Neither network is giving NBC or CBS executives nightsweats, to be sure. To find any of the WB and UPN programs in the national ratings list, you simply start from the bottom, where the two networks’ entire schedules are clumped together like passengers in steerage.
Both networks run nights of African-American-themed sitcoms that, although indifferent creatively, do well with black audiences. But analysts say these shows are unlikely to draw the kind of overall viewership necessary to push either network to the level of Fox.
But after years of trailing, WB has beaten UPN in national viewership for more than three months straight and can also claim to be the number one network with teens, an identity executives feel is an important way to build loyalty for the future.
“We have hit shows that we created, and they have `Star Trek,’ which they inherited,” crows Jamie Kellner, the head of the WB. “It’s a winner-take-all contest, and if you can’t create programs . . .”

PROBLEM 1: List every television network named in the passage about the WB and UPN networks.
PROBLEM 2: Resume the passage about the WB and UPN networks, beginning after its final sentence.
The records that come next have no connection to the text.

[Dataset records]
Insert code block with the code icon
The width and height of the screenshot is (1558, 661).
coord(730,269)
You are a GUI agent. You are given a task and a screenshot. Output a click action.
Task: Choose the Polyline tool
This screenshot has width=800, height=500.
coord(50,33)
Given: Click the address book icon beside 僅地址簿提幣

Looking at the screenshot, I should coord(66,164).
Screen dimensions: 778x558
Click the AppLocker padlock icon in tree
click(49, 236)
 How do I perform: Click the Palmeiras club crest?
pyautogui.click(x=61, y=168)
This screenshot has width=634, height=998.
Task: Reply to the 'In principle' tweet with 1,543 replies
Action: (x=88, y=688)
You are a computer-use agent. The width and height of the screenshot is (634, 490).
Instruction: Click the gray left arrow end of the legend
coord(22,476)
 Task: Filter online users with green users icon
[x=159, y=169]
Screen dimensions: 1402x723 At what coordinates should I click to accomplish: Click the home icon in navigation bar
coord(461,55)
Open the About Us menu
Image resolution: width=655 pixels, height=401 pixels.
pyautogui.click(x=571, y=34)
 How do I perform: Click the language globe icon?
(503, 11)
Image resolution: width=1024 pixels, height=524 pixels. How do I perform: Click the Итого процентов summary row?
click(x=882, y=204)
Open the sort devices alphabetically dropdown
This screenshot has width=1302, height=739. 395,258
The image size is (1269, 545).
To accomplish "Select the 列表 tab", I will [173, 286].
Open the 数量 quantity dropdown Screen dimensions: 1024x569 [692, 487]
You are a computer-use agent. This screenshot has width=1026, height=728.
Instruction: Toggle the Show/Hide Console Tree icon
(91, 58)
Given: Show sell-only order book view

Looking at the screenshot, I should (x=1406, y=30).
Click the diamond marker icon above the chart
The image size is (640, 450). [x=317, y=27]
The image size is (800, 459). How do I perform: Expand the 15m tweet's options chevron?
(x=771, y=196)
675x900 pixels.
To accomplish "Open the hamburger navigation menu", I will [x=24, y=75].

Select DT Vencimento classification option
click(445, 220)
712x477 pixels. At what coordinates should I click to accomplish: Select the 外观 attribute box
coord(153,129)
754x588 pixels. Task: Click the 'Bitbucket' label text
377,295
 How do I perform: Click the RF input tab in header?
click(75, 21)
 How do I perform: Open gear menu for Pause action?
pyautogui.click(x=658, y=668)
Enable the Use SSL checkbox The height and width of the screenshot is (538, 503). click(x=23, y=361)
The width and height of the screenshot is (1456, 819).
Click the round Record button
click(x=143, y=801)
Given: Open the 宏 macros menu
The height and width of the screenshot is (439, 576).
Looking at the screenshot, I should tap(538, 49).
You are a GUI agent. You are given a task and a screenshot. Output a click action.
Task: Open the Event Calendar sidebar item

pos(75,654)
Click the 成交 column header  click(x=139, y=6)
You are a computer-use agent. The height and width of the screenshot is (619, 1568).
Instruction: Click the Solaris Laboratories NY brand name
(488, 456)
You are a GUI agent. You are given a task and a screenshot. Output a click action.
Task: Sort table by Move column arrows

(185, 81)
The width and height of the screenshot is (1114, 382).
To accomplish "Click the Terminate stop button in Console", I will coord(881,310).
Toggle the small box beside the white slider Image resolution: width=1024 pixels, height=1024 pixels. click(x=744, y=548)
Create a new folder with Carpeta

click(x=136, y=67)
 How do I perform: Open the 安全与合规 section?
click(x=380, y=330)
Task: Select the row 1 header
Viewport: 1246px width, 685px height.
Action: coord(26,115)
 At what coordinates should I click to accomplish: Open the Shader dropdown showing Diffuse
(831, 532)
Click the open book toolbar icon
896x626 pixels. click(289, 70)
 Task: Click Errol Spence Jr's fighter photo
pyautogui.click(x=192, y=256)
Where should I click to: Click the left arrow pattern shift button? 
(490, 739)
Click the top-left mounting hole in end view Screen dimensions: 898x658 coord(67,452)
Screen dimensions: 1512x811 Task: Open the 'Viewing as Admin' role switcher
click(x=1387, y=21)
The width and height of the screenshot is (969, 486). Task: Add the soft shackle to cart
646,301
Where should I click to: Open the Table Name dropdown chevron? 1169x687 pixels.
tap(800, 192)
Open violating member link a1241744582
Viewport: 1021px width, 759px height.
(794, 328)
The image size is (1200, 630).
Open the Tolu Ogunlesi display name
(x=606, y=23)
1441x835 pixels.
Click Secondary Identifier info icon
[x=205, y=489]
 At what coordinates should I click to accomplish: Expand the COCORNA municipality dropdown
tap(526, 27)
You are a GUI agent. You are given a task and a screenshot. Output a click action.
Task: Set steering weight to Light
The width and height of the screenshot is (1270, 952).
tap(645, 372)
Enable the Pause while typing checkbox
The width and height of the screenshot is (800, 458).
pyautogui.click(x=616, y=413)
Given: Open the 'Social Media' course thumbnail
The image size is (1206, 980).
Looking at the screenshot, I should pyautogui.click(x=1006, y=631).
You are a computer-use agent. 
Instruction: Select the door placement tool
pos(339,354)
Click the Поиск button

TASK ANSWER 1: NBC, CBS, WB, UPN, Fox

TASK ANSWER 2:
“Obviously, `Dawson’s Creek’ hit a nerve,” acknowledges Rene, who heads marketing for UPN. But with the new management in place, “we look at this as a three-year process. And it’s about the shows, the shows, the shows.”
A new hit or two, he says, and the picture could turn right back around again.
In the meantime, though, even WB’s mascot, the Michigan J. Frog character from the classic Warner Bros. cartoon era, looks smart in retrospect. It gives WB a brand identity that UPN still lacks, according to Kupinski.
WB runs four nights of prime-time programming per week, Sunday-Wednesday, compared to UPN’s three, Monday-Wednesday plus a weekend movie, and WB has a more aggressive morning kids’ schedule.
WB, which has a new Shelley Long comedy called “Kelly Kelly” coming up, expects to add a fifth night next season.
UPN, with a “Love Boat” remake on the horizon and a series based on “Dilbert” coming as well, is expected to add fourth and possibly fifth nights of prime-time as well, though Rene says those decisions depend on how good the shows that are in development look.
While both are planning aggressive moves in the future, the networks, however, are both still seeing red on the bottom line.
UPN, though, claims its losses, though larger than WB’s, aren’t as painful as they would seem because its partners own 26 of its stations, which have been increasing in value.
“The network is really there to support the value of the stations,” says Rene.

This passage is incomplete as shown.